The funniest thing about Heated Rivalry is that its most tightly wound character is played by a man his co-star calls 'enthusiastic, playful and wacky.' That small, gossipy contrast between the private intensity on screen and the affectionate chaos off it says more about why the show has caught fire than any grand think-piece ever could.
Heated Rivalry is a romantic sports drama adapted from Rachel Reid's novel, starring Hudson Williams as Shane Hollander and Connor Storrie as Ilya Rozanov, and it is set for an India rollout via Lionsgate Play. ELLE Collective x Lionsgate Play staged an exclusive preview screening on Feb. 19 at Soho House, Juhu, an event reflecting the current pattern of fandom: online first, real-world second, streaming platform last.

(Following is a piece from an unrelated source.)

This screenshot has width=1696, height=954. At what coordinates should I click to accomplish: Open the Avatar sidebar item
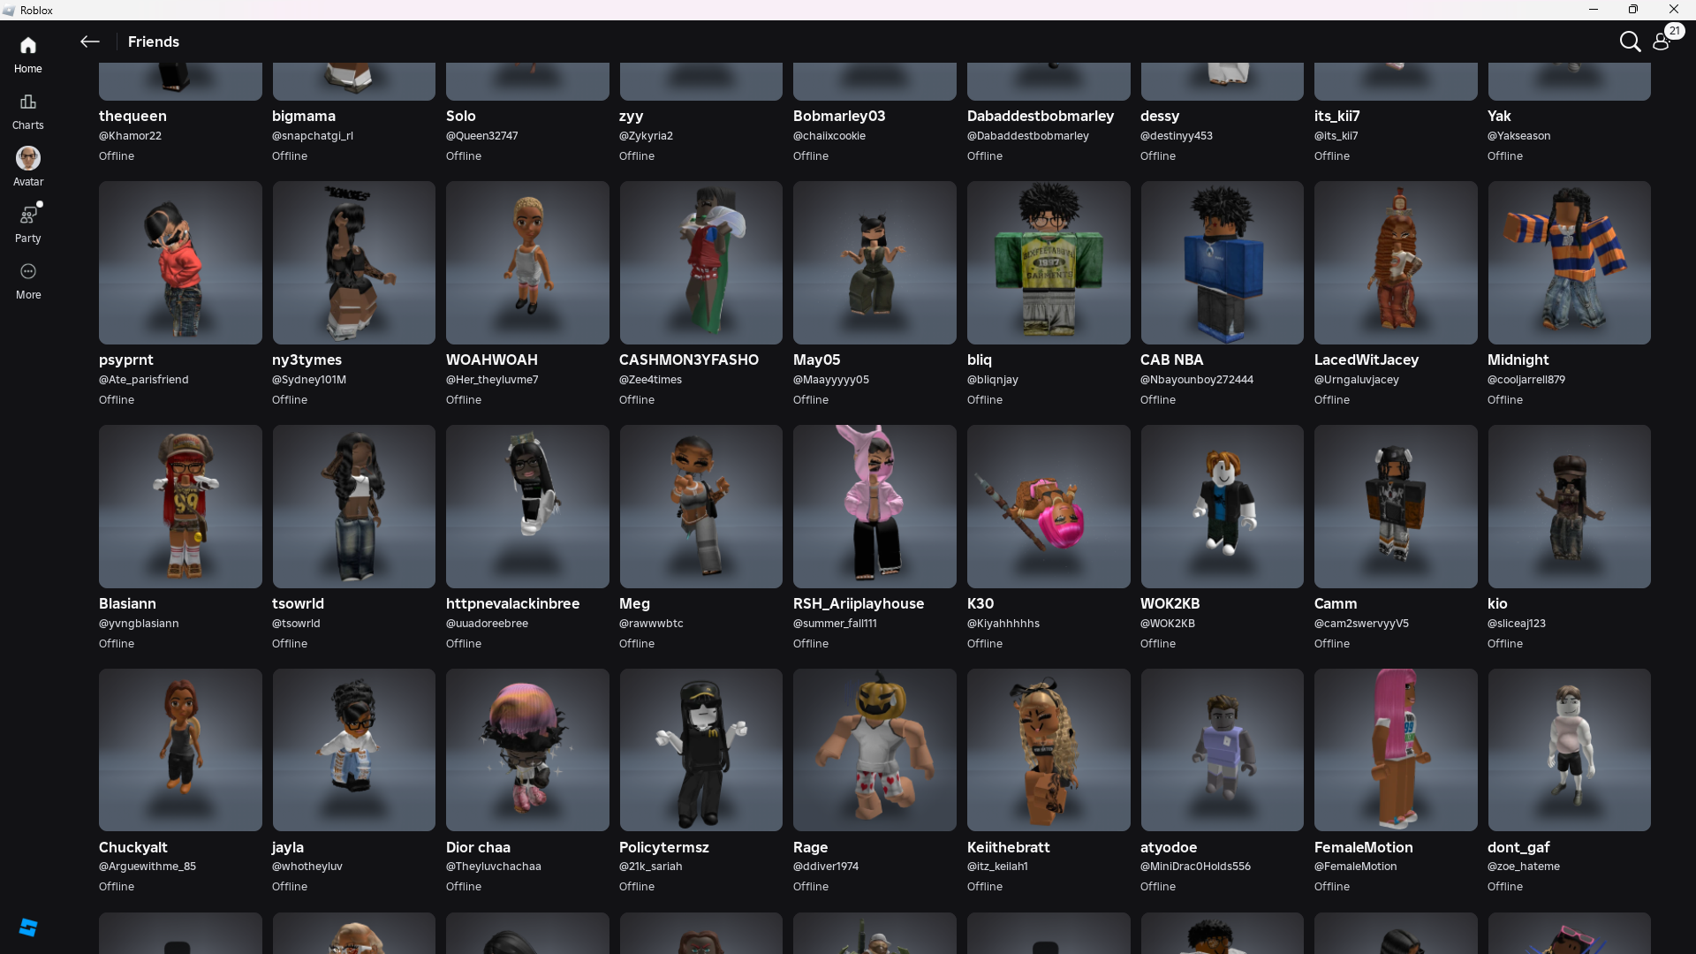28,166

Romantic drama continues to dominate streaming menus, but this one did not arrive with the usual self-serious prestige marketing; it arrived with a pulse.

The 'Wacky' Problem
Shane Hollander, as the series presents him, is not built for speeches. He internalises, listens, and absorbs traits that seem simple until it is remembered that television is a medium that panics when a character stops talking. Connor Storrie, asked why Hudson Williams fits that kind of role, does not reach for technique or training; he reaches for personality, and he practically laughs at the gap between actor and character.
'I mean, Hudson, first of all, is a really good actor... Hudson is so enthusiastic, playful and wacky... I think just being a really good actor is kind of what makes him the perfect Shane.'
It is a disarming quote because it is not flattering in the polished, awards-campaign way; it is the sort of thing said about someone who has actually been sat next to for fourteen-hour days. It frames the performance as transformation rather than mere resemblance: Shane's restraint does not come naturally, it is crafted deliberately, repeatedly, and apparently against Hudson's default setting.

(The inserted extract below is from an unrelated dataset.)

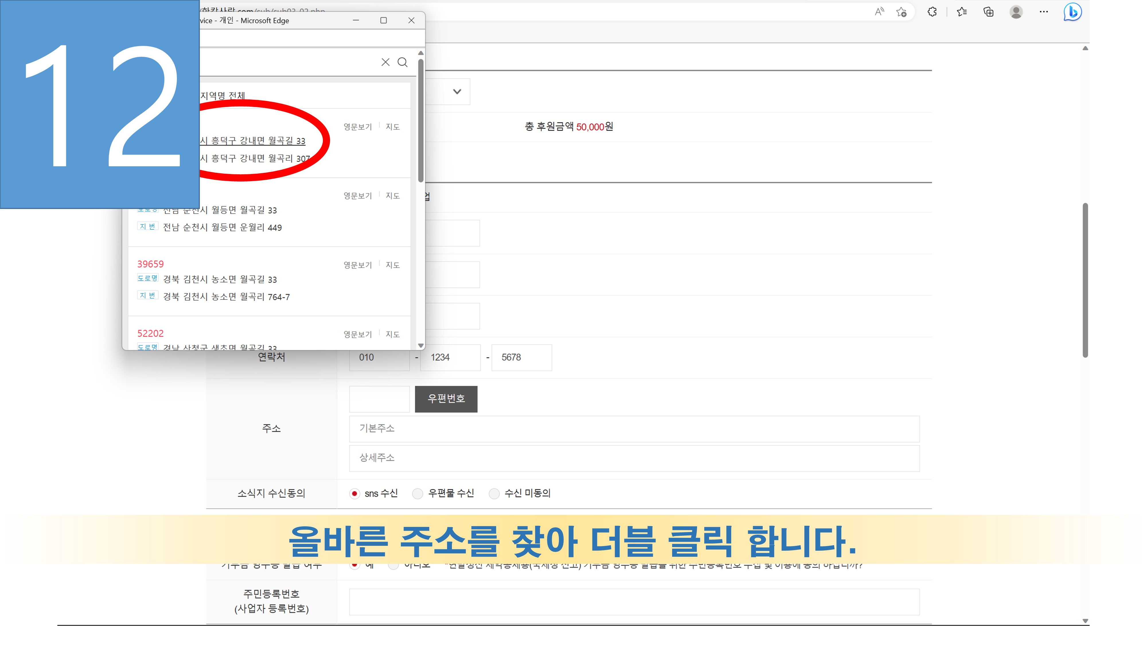Select the sns 수신 radio button
This screenshot has width=1147, height=645.
point(354,493)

Director Jacob Tierney, who describes his first impression of Hudson as a 'totally wrong read,' goes further, arguing that Shane was 'a really tricky character to write and a really tricky character to execute' precisely because so much of him is internal. Tierney's explanation is almost a manifesto for acting without monologues: 'active listening,' 'letting your face do the work,' expressing emotion physically because he 'wasn't going to make him talk a lot.' He then lands the line that feels half relief, half admiration: pulling that off, he says, 'is a minor miracle with this performance.'
The Performance Inside Ilya
If Shane is pressure under ice, Ilya is a showboat with a soft centre — charismatic, arrogant and, crucially, performing. Hudson Williams puts it plainly: 'Ilya is deeply sensitive on the inside... the thing he wants to show is more of a performance... his sort of playboy energy.' In other words, the character is acting too, which makes Connor Storrie's job a kind of double exposure: he has to sell both the bravado and the boy underneath it.
Williams also points out that Storrie is 'a hobby linguist' who 'loves languages' and 'loves accents,' to the point that 'half the time he's talking to you, he's like noticing what your mouth does... when you say a certain word.' It is a wonderfully odd detail specific enough to feel true, useful enough to explain why Ilya's voice work does not register as costume. Williams adds it took 'a lot of discipline' for Storrie 'to get it right and that paid off.'

Outside the ELLE interview, the wider publicity machine has leaned into the show's heat, but there is an undercurrent of protectiveness from the people making it an insistence that viewers keep a boundary between character fantasy and actor biography. That boundary matters more with a series that spread through fan edits and discussion threads long before it arrived in new markets with official premiere dates attached.
Lionsgate Play's India debut is set for Feb. 20, 2026, which means a fresh wave of viewers will be meeting Shane and Ilya mid-phenomenon after the internet has already decided what the show 'is,' but before they've had the quieter pleasure of deciding for themselves.